• _What is required_
Return, word for word, only the lines of the data below that lie between the line with "Task: Toggle Pedro" and the line with "Click the map", those two lines included.

• _Material provided_
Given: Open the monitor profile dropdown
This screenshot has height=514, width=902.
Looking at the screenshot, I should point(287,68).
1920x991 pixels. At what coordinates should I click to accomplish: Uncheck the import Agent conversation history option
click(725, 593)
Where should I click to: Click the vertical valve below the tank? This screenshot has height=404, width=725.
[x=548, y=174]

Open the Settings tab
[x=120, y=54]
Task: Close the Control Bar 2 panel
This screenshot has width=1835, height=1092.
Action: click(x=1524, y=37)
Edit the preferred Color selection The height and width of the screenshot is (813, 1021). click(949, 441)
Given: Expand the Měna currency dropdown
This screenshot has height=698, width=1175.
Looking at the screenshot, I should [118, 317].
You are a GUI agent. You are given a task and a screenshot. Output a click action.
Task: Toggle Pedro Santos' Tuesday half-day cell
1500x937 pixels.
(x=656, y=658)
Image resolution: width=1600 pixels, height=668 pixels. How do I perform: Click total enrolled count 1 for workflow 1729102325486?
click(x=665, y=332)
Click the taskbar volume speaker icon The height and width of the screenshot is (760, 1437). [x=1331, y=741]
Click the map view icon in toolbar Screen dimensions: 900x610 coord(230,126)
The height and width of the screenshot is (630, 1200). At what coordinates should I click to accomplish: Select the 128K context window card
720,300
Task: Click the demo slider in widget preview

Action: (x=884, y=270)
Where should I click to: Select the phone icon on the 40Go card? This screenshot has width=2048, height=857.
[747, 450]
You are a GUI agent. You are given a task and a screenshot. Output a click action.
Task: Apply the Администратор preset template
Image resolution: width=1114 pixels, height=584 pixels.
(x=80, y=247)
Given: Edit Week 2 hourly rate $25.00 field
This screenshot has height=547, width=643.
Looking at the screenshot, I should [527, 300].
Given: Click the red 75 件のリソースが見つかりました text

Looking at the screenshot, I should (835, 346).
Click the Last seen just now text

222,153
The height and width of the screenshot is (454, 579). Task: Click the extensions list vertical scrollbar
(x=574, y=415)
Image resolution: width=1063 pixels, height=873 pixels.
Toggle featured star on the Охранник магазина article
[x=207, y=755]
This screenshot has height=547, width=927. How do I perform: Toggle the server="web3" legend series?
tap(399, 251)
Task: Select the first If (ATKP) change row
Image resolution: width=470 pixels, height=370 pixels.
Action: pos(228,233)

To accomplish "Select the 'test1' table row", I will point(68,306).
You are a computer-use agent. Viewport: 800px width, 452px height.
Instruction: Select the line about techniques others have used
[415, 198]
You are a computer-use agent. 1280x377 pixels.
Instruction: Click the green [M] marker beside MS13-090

• _Answer to this task_
Task: Toggle Pedro Santos' Tuesday half-day cell
1500x937 pixels.
(x=656, y=658)
Image resolution: width=1600 pixels, height=668 pixels. How do I perform: Click total enrolled count 1 for workflow 1729102325486?
click(x=665, y=332)
Click the taskbar volume speaker icon The height and width of the screenshot is (760, 1437). [x=1331, y=741]
Click the map view icon in toolbar Screen dimensions: 900x610 coord(230,126)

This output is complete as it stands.